Our forward primer (19bp) is positioned between 721 to 739 bp of the HDV genome, which corresponds to a palindromic sequence region. The reverse primer (20 bp) binds to the 1085-1104 bp region, located between the overlapping large hepatitis delta antigen (L-HDAg) and small hepatitis delta antigen regions encoded by ORF1. Our primers were designed to be diagnostically compatible with all 8 genotypes of HDV. For this purpose, SnapGene (GSL Biotech, available at snapgene.com) and the NCBI BLAST program were utilized. The sequences of the target gene were obtained from the HDVdb database.¹² The SnapGene tool was used for primer and probe design for HDV and human ribosomal protein (RP) genes as the internal control. Gene-specific probes were labelled with different fluorescent dyes. FAM for HDV L-HDAg region and HEX for the human RP gene were used. In silico specificity tests of designed primer and probe sequences were performed for 32 different viral and bacterial strains to avoid any possible cross-reaction during PCR. The PCR assay was performed using Takyon™ One-Step Low Rox Probe 5X MasterMix dTTP (Cat No: UF-LP5X-RT0501, Takyon™, Eurogentec Belgium) on the Rotor-Gene Q 5Plex Real-Time PCR (QIAGEN, Hilden, Germany). The optimized PCR reaction started with cDNA synthesis step at 55 °C for 40 min followed by an initial denaturation step at 95 °C for 15 min and 50 cycles of amplification consisting of denaturation at 95 °C for 20 s, at 62 °C for 60 s for annealing and fluorescent signal acquisition at FAM and HEX channels. The optimized reaction mix included 10 µL of one-step master mix, 0.4 µM final primer concentration, 0.2 µM final probe concentration, 6 µL of nucleic acid sample, and RNase/DNase-free ddH₂O to a final volume of 20 µL.

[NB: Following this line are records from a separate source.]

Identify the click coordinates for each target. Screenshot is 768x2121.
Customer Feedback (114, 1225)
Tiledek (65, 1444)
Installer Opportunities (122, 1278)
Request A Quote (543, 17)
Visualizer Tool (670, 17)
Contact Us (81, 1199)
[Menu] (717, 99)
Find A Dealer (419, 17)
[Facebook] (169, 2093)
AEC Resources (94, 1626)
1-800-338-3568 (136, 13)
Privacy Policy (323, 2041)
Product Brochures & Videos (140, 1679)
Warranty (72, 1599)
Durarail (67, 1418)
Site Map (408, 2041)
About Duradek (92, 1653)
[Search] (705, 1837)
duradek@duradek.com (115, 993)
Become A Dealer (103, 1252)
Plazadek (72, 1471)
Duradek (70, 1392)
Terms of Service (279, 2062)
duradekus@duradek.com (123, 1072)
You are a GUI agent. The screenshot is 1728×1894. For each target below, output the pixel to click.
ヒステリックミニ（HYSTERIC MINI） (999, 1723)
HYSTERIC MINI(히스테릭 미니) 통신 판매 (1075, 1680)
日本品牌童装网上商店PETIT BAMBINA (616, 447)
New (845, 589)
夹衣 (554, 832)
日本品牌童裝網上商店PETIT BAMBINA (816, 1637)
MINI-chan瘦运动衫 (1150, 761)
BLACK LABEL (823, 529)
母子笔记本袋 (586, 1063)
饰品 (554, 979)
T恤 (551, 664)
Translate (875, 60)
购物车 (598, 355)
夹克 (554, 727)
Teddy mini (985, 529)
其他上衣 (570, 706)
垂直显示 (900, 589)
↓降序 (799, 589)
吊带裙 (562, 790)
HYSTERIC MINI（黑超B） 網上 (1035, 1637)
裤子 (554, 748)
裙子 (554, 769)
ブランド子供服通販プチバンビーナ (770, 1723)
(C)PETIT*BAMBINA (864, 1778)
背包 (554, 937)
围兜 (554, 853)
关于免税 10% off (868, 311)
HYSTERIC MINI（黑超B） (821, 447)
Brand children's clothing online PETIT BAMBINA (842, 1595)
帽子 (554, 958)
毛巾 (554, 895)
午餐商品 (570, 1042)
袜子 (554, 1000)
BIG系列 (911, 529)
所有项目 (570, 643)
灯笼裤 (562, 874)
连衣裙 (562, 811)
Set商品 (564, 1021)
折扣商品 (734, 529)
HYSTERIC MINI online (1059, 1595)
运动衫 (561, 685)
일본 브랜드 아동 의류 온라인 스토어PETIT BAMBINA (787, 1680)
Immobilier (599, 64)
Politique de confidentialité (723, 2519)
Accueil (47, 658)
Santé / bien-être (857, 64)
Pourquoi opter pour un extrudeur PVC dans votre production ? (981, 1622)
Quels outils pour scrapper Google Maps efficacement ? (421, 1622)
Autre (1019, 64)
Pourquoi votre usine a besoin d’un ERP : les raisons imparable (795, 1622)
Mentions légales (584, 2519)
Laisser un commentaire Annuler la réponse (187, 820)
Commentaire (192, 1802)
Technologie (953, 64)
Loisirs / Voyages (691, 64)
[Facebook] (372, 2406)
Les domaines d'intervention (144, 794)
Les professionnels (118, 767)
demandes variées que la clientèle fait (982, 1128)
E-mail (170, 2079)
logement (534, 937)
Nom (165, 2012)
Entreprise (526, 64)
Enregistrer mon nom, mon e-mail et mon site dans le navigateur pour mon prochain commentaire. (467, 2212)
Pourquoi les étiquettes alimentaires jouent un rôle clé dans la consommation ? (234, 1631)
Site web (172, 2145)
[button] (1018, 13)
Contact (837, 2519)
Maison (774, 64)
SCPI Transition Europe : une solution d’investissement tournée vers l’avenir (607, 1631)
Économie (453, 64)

Diagnostic Performance, Amplification Efficiency and Analytical Sensitivity

Validation and performance experiments of the designed HDV detection kit were performed by testing 38 blind samples from Quality Control Program in Molecular Diagnosis (MOTAKK, Ankara, Türkiye). The commercially available Fluorion Real-Time PCR HDV 1.0 (Iontek, İstanbul, Türkiye) kit was used for the validation of the designed HDV detection kit; and the validation study was conducted with 10 plasma pooled samples. The limit of detection was tested by five replicates of serial dilutions, (17x101 to 17x105 copies per reaction) of the HDV RNA standard (HDV RNA Viral Load Quantitative & Qualitative Setup Kit, MOTAKK, Ankara, Türkiye). The amplification efficiency (Ex) was determined using the formula Ex = [10^ (-1/slope) - 1] ×100 for the HDV cDNA standard dilution series. A standard curve was generated using cycle threshold values of serial dilutions of the HDV standard.

RESULTS

Standardization of the RT-qPCR Conditions

The Multiplex RT-qPCR assay was optimized for the diagnosis of HDV infection, simultaneously targeting a conserved region of the HDV genome (L-HDAg gene region) and human RP gene, as the internal control. Upon primer and probe optimization, plasma samples were obtained from 10 patients previously diagnosed with HDV infection. RNA isolates obtained from plasma samples were tested with the RT-qPCR assay in optimized conditions. In HDV-positive samples and a positive control sample, RP (human internal control), and HDV target region were amplified simultaneously, forming sigmoidal curves. In the negative control reactions, ddH₂O was used as the template, which led to no amplification line (Figure 1).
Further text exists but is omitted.